Adobe CTO talks Flash performance on Macs, more - tvon
http://blogs.adobe.com/jnack/2010/02/adobe_cto_talks_flash_performance_on_macs.html
======
tvon
In response to one rather trollish comment, John Nack says:

====

[Way to parrot Welch. Anyway, you're of course right that Flash should never
crash. My beef is that suddenly we hear this HUGE groundswell of people saying
that Flash is bringing them to ruin. Could it be that maybe--just maybe--some
of these claims are overstated out of some tribalism (a desire to be close to
Apple)? I mean, people identify with groups of multimillionaires who
theoretically represent some nearby city in sports, so it's not hard to see
why they want to identify with the people who make the devices they use all
day.

I'm not saying that Flash never crashes. I'm saying that a certain corps of
people are eagerly overstating the problem out of some desire to bond with
Apple, to be part of something bigger and shinier than themselves.

The beauty part for them is that the claims are unquantifiable and
unfalsifiable: I guarantee you're not seeing crash log data from Apple, so
unless we go to your house and watch all day to see whether your browser ever
crashes (and if then the problem is actually due to Flash & not, say, Saft,
Glims, Inquisitor, etc.), we're talking about impressions, not real data.

→ Recorded information
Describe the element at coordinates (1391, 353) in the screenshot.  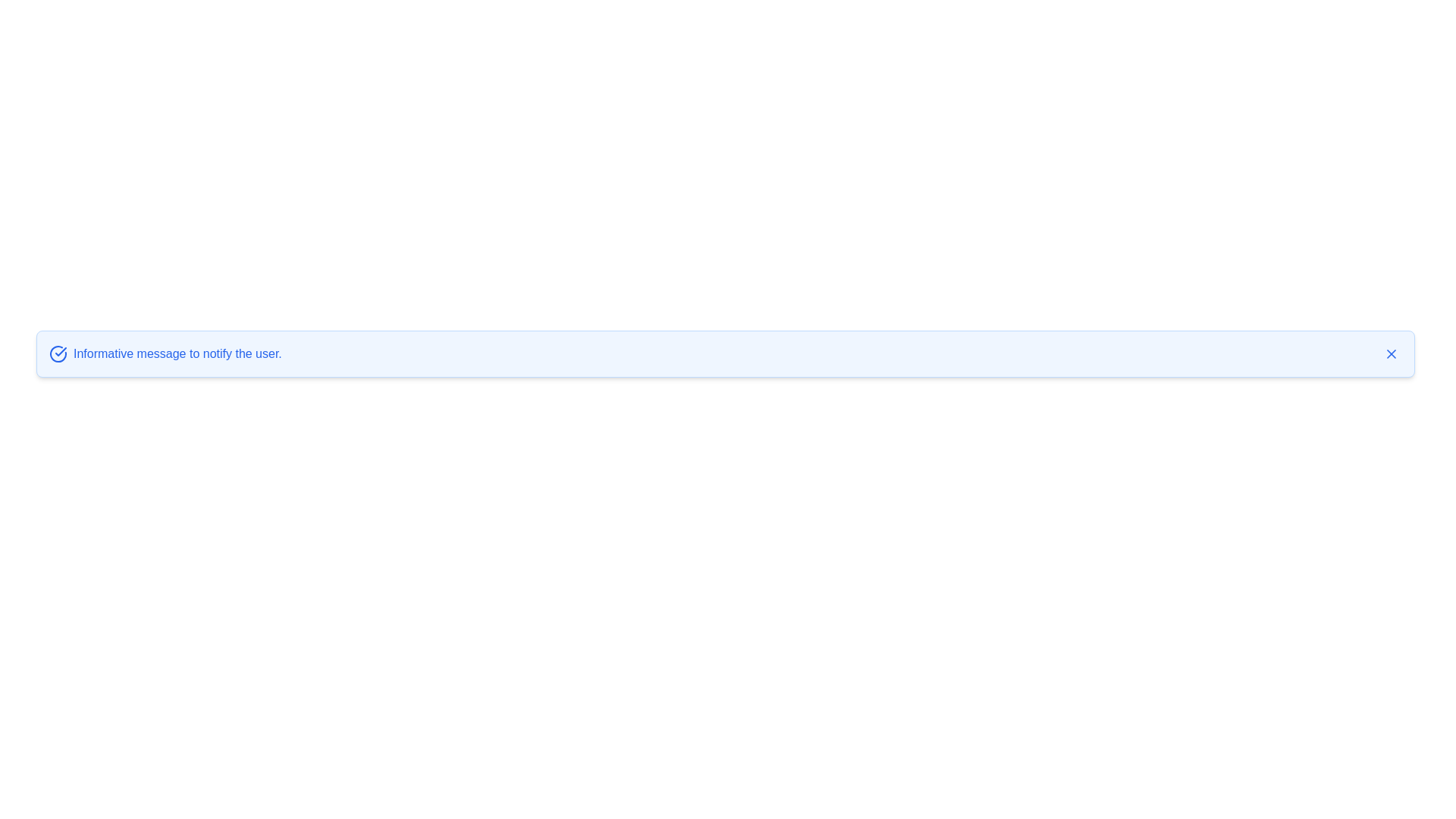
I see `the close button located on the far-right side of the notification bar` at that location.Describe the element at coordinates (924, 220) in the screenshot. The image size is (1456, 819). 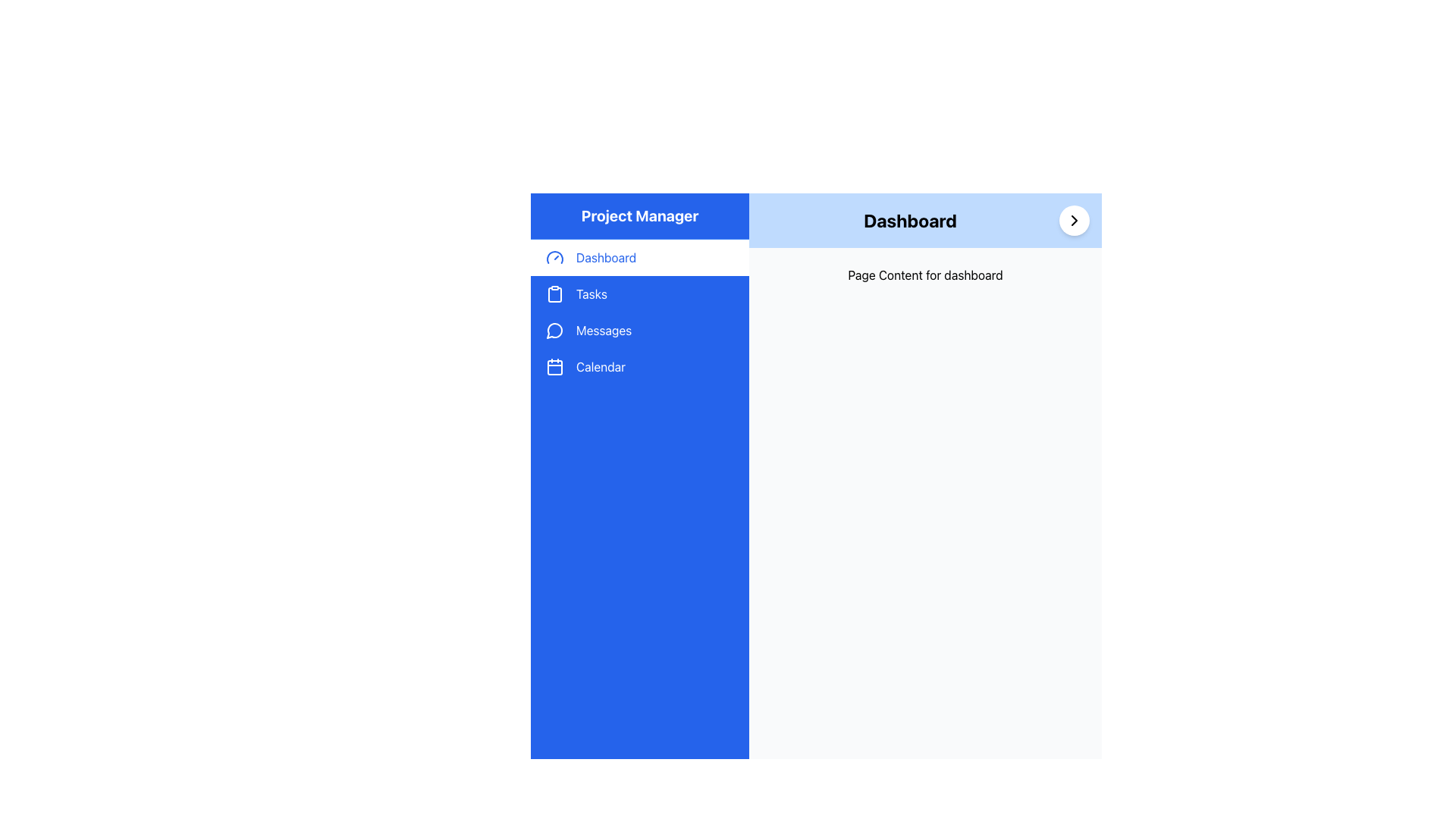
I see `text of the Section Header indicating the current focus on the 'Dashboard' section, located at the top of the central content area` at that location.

→ Given problem 1
Answer these about the thread on Flash performance, one line each:
(a) Whose words is the commenter said to be parroting?
(b) What do people identify with in sports, according to the reply?
(c) Besides Flash, which three items are named as possible causes of a browser crash?
→ Given problem 2
Repeat the thread on Flash performance from "I'm not saying" up to and including "shinier than themselves.".
→ Given problem 3
Condense the paragraph of the thread on Flash performance that begins "The beauty part for them" into a short list that keeps its main points.

→ Worked answer 1
(a) Welch's
(b) Groups of multimillionaires who theoretically represent some nearby city
(c) Saft, Glims and Inquisitor

→ Worked answer 2
I'm not saying that Flash never crashes. I'm saying that a certain corps of
people are eagerly overstating the problem out of some desire to bond with
Apple, to be part of something bigger and shinier than themselves.

→ Worked answer 3
- The claims are unquantifiable and unfalsifiable.
- The commenter is not seeing crash log data from Apple.
- Checking would mean watching the commenter's browser all day and confirming that any crash came from Flash and not from Saft, Glims, Inquisitor, etc.
- The discussion therefore rests on impressions, not real data.